Honestly, you wouldn't think it would be such a problem allowing aspiring young singers to choose pretty much any song that floats their boats. But a quick look at some of the doozies on the playlist from tonight's guys-only episode tells a different story: Seether's utterly forgettable ''Broken''; Brian Adams' sap-tastic ''Heaven''; and, most disconcerting of all, ''Butterflies,'' quite possibly the ghastliest song ever recorded by Michael Jackson. With material like this, the contestants might as well fast-forward to the cliché-packed groaners like ''I Believe'' and ''Inside Your Heaven'' that they'll be forced to sing if they survive till the season finale. (Which I'm sure would be fine with judges Paula Abdul and Randy Jackson — two people who use an astounding number of words to say pretty much nothing of value. Come to think of it, as a tribute to their utter uselessness, I will outlaw the use of their names for the remainder of this column.)

Anyhow, fortunately for Chris Daughtry, Elliott Yamin, and Ace Young — the three gents responsible for foisting the aforementioned numbers on the viewing public — they could've sung their ABCs and still been guaranteed half of this season's men's finalist spots. In fact, despite their less than ear-delicious song choices, Chris and Elliott were still two of the most enjoyable performers of the night.

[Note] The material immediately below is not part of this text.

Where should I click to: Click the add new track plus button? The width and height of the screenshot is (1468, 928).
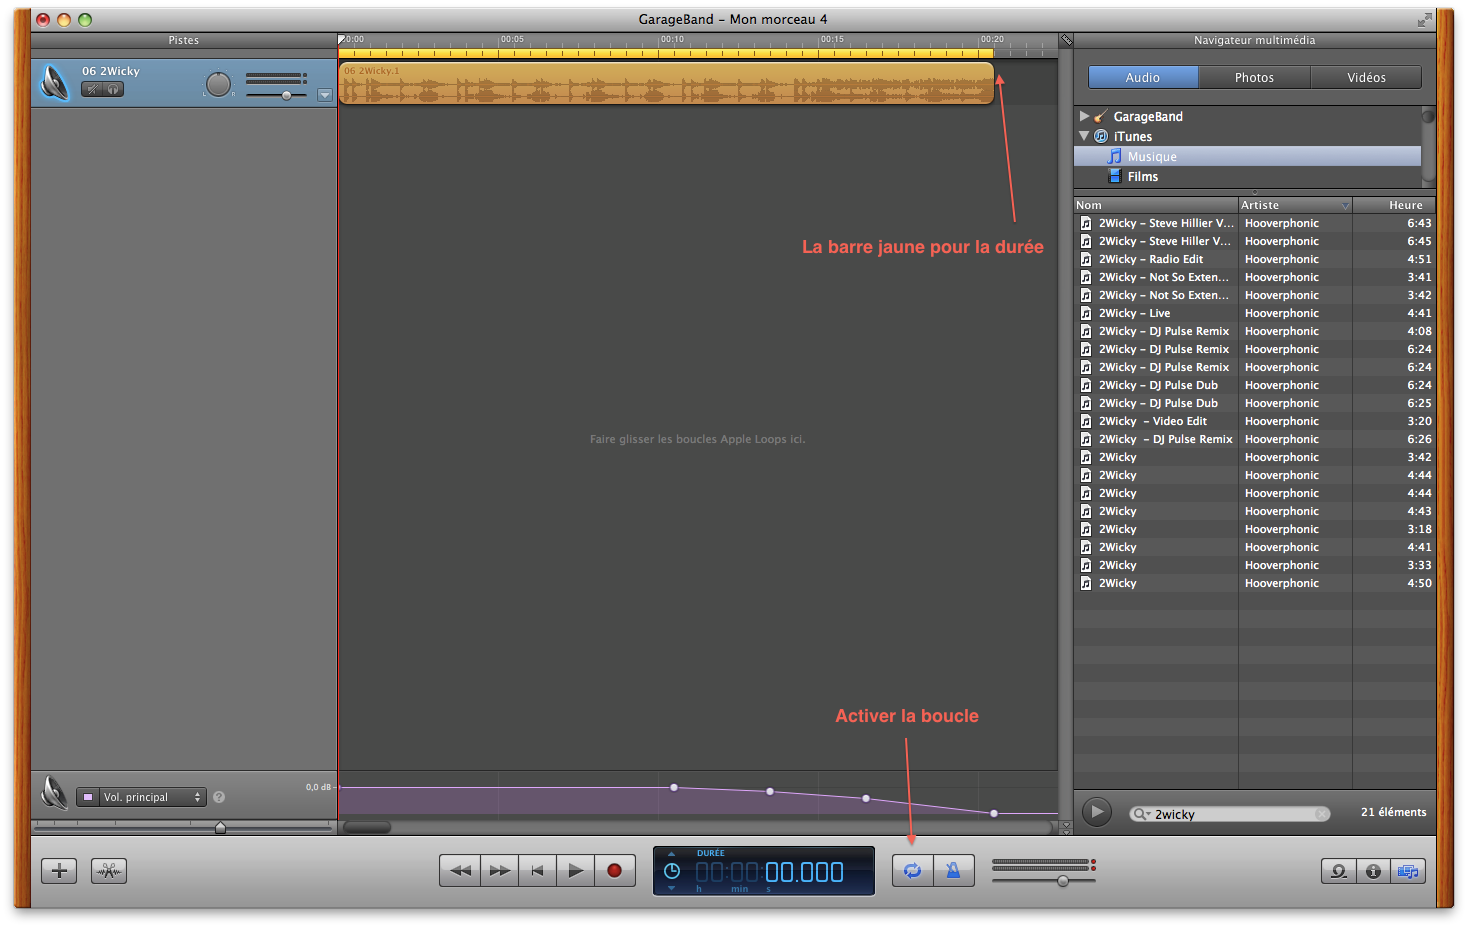point(59,871)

That's because Chris has more charisma than half the pop-rock singers on today's Billboard charts, and his ability to work a look like that torso-hugging rust-colored shirt doesn't hurt, either. The one possible weakness Chris brings to the Idol stage, though, could be a hint of predictability. In order to go all the way, he'll need to occasionally choose songs viewers wouldn't expect him to sing — maybe a soul classic in the vein of ''Let's Get It On,'' or perhaps a track associated with a female artist, like Fiona Apple's ''Criminal.''

Elliott, meanwhile, didn't miss a single note on ''Heaven,'' but that's to be expected from this season's most technically skilled vocalist. The Idol house band's cheesy arrangement, however, certainly didn't do much to freshen up that classic slice of '80s schlock-pop, and Simon was right that Elliott didn't seem completely comfortable, despite working his nattiest look of the season.

And then there's Ace. No doubt, the dude's going to go far: He's a better singer than season 4's Constantine Maroulis, and we saw how well that guy did throwing come-hither looks at the camera. But Ace's midsong falsetto was scarier than Taylor Hicks' dance moves, so unless he's willing to settle for finishing mid-pack, he'd better focus on his lower register.

What was that? You need a second to go back and re-read that last sentence? Go right ahead — nobody's going to blame you for needing some time to recover from that flashback of the gray-haired dude winding up his arm and thrusting his hips to the Doobie Brothers' ''Takin' It to the Streets.'' Seriously, if I'd been in the live audience for that performance, I might've taken the song's title to heart and made a run for it: Taylor is scary. But he also can conjure up a pretty good impression of Michael McDonald, and so he's definitely going to make the finals.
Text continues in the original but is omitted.